- Action item
Retype the following records exactly and exclude the pictures.

☆ ☆ ☆ ☆

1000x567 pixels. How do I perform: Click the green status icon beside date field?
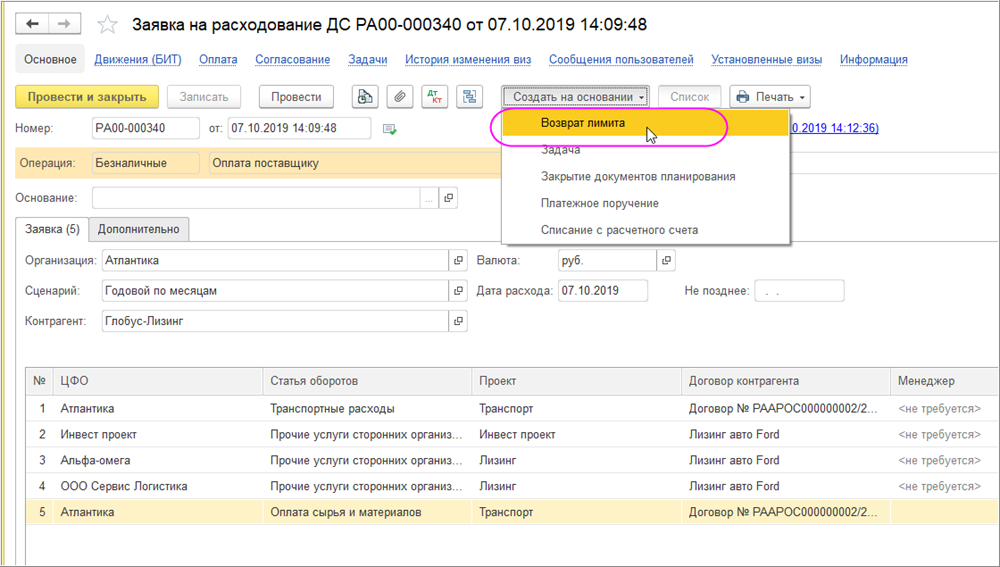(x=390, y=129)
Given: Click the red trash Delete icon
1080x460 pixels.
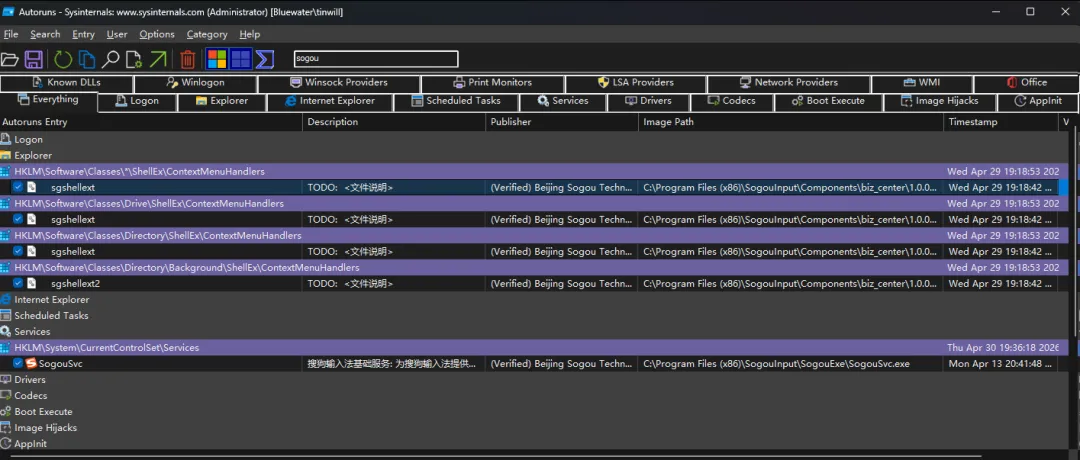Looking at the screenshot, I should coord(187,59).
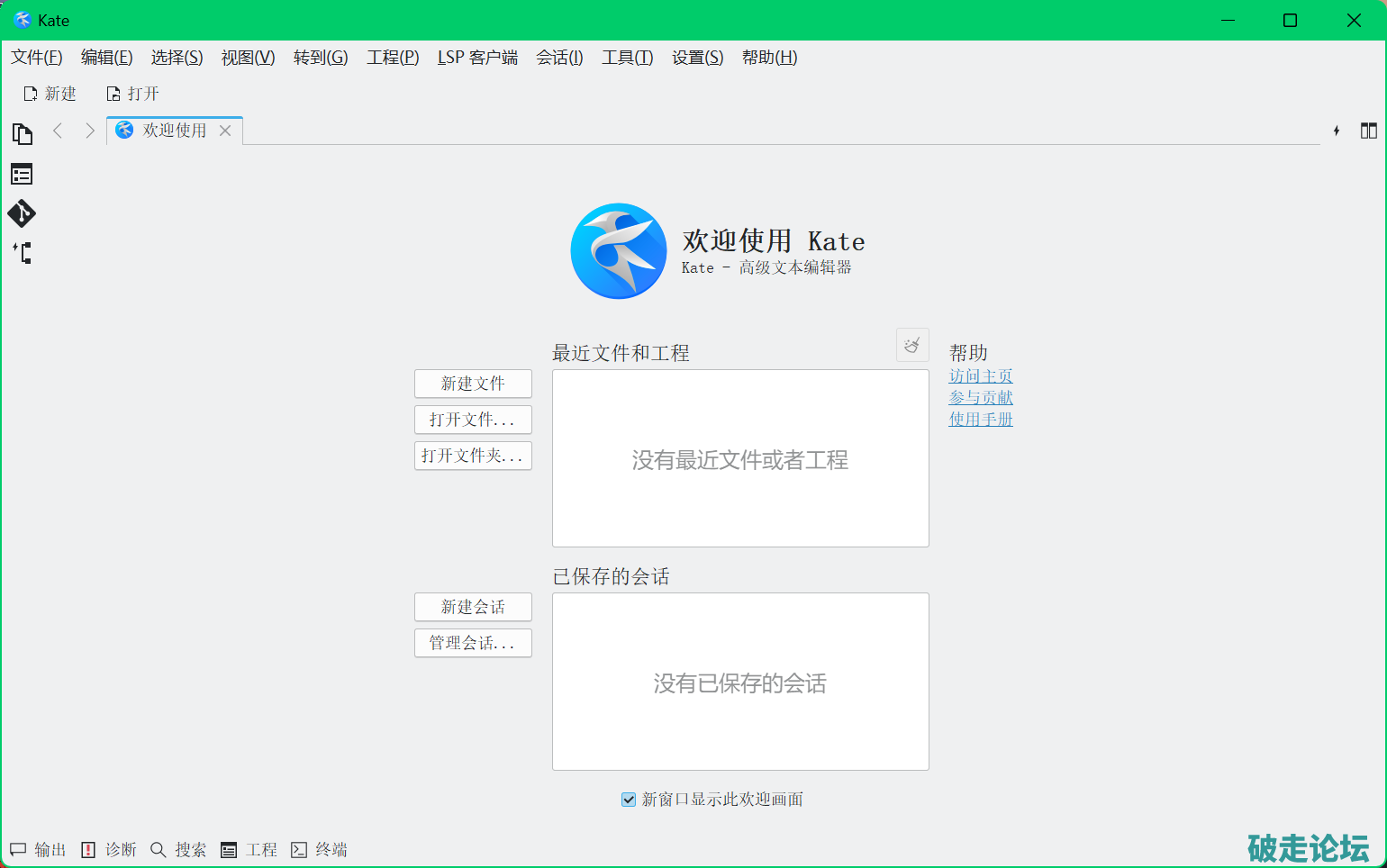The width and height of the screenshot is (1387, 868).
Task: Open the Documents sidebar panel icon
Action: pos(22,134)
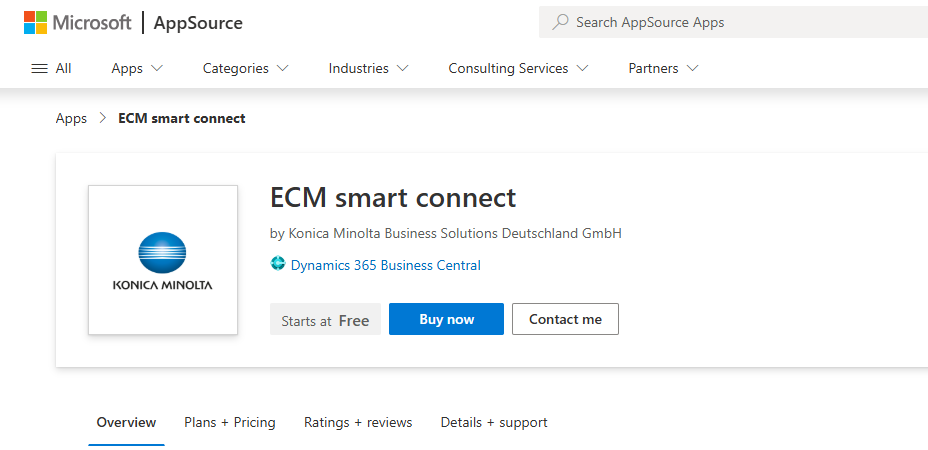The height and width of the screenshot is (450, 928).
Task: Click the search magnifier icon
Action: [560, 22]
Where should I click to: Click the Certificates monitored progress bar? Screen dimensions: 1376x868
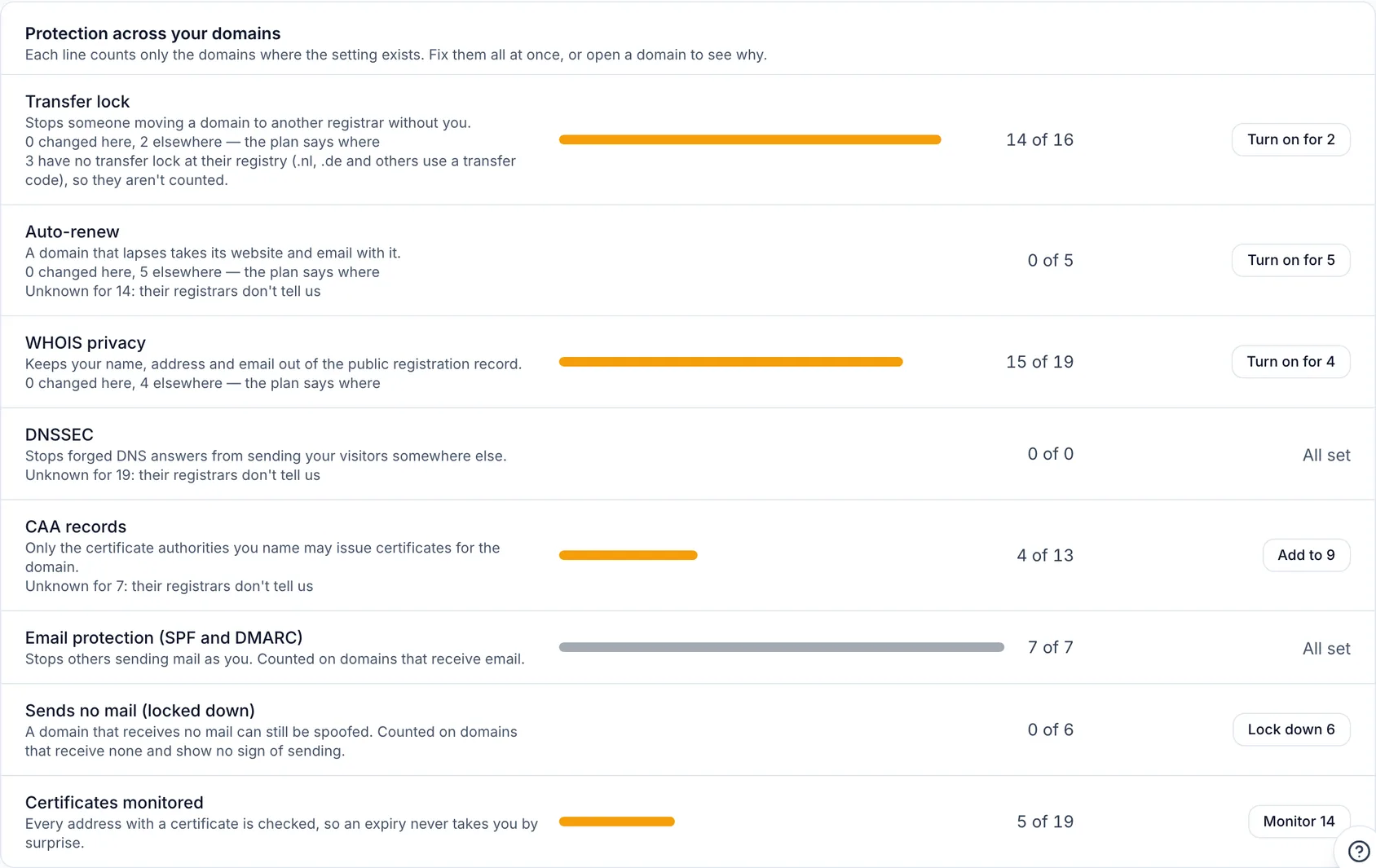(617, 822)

☆ ☆ ☆ ☆

- Answer
1000x567 pixels. How do I perform: Click the green status icon beside date field?
(x=390, y=129)
Given: Click the red trash Delete icon
1080x460 pixels.
Looking at the screenshot, I should coord(187,59).
The width and height of the screenshot is (1387, 868).
Task: Open the Documents sidebar panel icon
Action: pos(22,134)
The height and width of the screenshot is (450, 928).
Task: Click the search magnifier icon
Action: [560, 22]
Where should I click to: Click the Certificates monitored progress bar? Screen dimensions: 1376x868
(617, 822)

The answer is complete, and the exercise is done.